Please give back an exact reproduction of the lines from the one with "Screen dimensions: 1080x1080" through the end of the entries below, and no others.
:: Data
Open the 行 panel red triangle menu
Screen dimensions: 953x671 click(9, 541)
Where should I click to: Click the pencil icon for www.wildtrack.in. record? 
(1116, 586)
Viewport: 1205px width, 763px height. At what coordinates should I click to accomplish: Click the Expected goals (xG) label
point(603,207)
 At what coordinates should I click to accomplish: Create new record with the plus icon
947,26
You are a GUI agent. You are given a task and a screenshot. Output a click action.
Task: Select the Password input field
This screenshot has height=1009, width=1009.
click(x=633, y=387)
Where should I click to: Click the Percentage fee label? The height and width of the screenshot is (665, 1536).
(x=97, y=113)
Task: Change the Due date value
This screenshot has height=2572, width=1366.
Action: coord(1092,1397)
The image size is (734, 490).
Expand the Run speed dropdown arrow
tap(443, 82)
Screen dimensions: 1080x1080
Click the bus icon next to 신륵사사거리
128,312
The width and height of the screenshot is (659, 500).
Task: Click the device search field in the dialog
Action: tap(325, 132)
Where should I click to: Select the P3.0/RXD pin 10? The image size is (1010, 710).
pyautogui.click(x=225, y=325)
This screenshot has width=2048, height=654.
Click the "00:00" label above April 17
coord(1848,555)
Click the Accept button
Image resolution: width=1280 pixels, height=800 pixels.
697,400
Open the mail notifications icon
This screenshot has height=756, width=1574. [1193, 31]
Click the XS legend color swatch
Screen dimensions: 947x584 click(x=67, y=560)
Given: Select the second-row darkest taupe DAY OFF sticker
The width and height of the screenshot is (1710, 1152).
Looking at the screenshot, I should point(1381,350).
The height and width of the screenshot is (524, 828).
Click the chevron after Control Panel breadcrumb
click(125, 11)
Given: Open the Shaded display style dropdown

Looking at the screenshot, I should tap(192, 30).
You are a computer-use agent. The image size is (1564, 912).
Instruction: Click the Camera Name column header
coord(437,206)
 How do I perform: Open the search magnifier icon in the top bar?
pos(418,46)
::::
◆ **Result of this task**
Screen dimensions: 1080x1080
Click the bus icon next to 신륵사사거리
128,312
The width and height of the screenshot is (659, 500).
Task: Click the device search field in the dialog
Action: tap(325, 132)
Where should I click to: Select the P3.0/RXD pin 10? The image size is (1010, 710).
pyautogui.click(x=225, y=325)
This screenshot has width=2048, height=654.
Click the "00:00" label above April 17
coord(1848,555)
Click the Accept button
Image resolution: width=1280 pixels, height=800 pixels.
697,400
Open the mail notifications icon
This screenshot has height=756, width=1574. [1193, 31]
Click the XS legend color swatch
Screen dimensions: 947x584 click(x=67, y=560)
Given: Select the second-row darkest taupe DAY OFF sticker
The width and height of the screenshot is (1710, 1152).
Looking at the screenshot, I should point(1381,350).
The height and width of the screenshot is (524, 828).
Click the chevron after Control Panel breadcrumb
click(125, 11)
Given: Open the Shaded display style dropdown

Looking at the screenshot, I should tap(192, 30).
You are a computer-use agent. The image size is (1564, 912).
Instruction: Click the Camera Name column header
coord(437,206)
 How do I perform: Open the search magnifier icon in the top bar?
pos(418,46)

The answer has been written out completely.